Presented by Ronald A. Smith, Professor Emeritus, Kinesiology
Sponsored by the Penn State University Archives
Wednesday, August 10, 2011
Utilizing collections held by the Penn State University Archives and the Centre County Historical Society as well as material gleaned from newspapers, School Board and Borough meeting minutes, Professor Smith offers his presentation on the creation of State College’s iconic “Sinkhole” Memorial Field.
When State College was incorporated in 1896, it had one school, built by College Township and a high school would not even be created until the next decade. There were no intercollegiate athletics and no athletic field, except on the Penn State campus. There was, however, a sinkhole on a farm on the outskirts of State College that, when purchased in 1914, became a playground for a new school on Nittany Avenue.
The sinkhole was not prime agricultural land and was used by some in State College to deposit their garbage. When purchased, the objective was not to use it as an athletic field, but rather as a school play area. It wasn’t long before it became a place for the4 baseball team to play its games and a practice field for football (State College boys played their games on the Penn State campus).
By the mid-1920s, the Chamber of Commerce saw the “Hollow” as a future athletic stadium and soon John Bracken, head, Penn State’s Landscape Architecture Department, had drawings of an expanded State College school campus, including a stadium.

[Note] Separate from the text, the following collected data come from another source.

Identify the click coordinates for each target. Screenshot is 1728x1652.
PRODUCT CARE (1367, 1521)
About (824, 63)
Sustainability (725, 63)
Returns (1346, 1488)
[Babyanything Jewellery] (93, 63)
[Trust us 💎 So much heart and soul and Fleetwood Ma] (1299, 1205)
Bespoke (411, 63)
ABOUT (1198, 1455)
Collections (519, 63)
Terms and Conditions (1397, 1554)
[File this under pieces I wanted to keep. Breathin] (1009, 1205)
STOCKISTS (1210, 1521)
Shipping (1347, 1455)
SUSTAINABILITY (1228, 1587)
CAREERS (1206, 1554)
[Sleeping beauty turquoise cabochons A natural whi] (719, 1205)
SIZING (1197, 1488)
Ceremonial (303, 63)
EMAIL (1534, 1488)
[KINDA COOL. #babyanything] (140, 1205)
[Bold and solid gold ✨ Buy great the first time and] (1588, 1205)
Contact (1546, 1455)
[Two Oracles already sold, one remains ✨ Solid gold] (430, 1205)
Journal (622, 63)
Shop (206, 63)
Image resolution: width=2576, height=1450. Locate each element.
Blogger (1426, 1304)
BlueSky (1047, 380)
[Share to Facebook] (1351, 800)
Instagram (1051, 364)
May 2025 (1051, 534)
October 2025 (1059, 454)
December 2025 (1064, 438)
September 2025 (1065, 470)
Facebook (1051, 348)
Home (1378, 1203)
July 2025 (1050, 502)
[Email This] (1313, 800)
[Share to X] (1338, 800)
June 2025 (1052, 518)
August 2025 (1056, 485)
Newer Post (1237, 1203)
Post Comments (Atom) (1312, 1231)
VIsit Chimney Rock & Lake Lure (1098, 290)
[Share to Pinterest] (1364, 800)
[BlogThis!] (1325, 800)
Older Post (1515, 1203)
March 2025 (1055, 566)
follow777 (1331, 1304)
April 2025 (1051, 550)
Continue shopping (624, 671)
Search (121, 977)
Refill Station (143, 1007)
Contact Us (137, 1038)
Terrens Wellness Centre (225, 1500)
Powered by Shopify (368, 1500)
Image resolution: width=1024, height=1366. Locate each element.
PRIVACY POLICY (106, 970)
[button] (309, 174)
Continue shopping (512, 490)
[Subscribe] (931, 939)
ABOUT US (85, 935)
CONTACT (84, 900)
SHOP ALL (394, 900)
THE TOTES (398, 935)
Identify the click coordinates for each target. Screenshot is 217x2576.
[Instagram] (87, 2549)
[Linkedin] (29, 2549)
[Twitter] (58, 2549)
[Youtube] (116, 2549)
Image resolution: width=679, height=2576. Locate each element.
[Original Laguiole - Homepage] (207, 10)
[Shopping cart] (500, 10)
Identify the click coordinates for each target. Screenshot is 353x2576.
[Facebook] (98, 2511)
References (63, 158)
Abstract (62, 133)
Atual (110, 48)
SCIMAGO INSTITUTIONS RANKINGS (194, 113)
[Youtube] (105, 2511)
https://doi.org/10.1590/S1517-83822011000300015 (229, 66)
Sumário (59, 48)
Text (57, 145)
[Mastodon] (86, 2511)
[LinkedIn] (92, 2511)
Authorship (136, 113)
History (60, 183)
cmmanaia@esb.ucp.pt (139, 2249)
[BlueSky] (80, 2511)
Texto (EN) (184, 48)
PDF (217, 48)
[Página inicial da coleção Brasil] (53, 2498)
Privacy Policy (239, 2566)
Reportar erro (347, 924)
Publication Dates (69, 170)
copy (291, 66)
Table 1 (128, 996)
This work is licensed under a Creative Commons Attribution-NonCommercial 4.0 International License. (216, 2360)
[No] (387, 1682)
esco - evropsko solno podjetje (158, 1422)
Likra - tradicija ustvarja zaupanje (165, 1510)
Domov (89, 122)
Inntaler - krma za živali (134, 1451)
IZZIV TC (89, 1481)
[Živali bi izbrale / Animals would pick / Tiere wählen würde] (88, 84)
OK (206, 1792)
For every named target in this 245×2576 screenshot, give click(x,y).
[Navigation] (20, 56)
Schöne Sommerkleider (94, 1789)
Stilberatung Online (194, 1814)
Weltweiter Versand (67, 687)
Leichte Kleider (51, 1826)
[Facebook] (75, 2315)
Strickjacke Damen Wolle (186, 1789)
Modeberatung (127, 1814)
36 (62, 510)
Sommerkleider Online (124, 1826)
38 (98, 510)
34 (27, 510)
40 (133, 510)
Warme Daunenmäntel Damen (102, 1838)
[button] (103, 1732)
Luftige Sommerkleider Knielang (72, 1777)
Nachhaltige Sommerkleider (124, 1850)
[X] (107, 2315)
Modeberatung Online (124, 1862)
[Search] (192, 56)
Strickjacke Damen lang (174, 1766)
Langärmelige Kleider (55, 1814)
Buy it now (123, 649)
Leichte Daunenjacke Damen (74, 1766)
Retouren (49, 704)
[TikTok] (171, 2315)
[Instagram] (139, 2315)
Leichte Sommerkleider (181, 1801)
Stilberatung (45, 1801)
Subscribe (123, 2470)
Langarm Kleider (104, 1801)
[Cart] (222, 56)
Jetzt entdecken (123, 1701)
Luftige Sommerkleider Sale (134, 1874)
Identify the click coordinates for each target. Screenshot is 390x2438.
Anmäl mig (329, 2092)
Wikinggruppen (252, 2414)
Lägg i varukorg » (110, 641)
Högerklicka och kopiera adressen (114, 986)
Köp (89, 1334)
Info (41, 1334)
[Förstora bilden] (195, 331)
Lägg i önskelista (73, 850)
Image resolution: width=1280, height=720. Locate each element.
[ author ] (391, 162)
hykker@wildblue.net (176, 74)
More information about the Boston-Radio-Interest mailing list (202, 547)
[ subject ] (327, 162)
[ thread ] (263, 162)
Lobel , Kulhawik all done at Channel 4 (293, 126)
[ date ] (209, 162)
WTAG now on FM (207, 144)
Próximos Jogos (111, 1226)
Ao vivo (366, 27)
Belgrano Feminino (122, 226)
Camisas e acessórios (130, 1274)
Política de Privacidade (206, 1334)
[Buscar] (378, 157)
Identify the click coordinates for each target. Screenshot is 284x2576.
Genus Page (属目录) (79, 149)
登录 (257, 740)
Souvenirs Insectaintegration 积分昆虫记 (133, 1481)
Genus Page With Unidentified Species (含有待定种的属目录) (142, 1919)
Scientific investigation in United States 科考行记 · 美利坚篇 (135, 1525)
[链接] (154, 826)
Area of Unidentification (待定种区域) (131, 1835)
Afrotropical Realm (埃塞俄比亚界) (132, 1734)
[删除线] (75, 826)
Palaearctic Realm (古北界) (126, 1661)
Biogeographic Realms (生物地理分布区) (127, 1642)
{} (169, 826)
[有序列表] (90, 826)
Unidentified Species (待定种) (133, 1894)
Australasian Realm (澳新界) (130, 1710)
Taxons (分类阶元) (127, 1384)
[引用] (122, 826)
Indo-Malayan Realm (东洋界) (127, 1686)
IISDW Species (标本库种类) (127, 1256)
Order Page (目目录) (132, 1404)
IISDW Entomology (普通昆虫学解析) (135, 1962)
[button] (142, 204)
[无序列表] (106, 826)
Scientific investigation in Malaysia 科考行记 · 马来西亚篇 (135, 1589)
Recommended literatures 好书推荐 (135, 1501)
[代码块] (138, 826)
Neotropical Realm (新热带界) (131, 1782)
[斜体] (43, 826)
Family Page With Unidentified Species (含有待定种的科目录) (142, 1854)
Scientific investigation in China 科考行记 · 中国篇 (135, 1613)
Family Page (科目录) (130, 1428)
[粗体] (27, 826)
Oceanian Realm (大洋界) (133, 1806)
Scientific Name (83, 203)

Little progress was made on the “Hollow” until the Great Depression in the 1930s. At the height of the Depression, Franklin D. Roosevelt was elected President and the New Deal attempted to come to the rescue by building government projects and putting millions to work. The most prominent program was the Works Progress Administration (WPA) created in 1935. The WPA made possible the building of a stadium in State College, following the leadership of the State College schools superintendent Jo Hays. The nearly $100,000 project created the limestone-adorned athletic field that was named Memorial Field in 1946.
Smith offers the illustrated story of a sinkhole in the “Hollow” that was developed first into a baseball field, and then soon became the target of the State College Borough for an engineering project to drain surface water from Allen Street and elsewhere. How the School Board negotiated the draining of State College run-off water into the sinkhole with the State College Borough will be part of the discussion.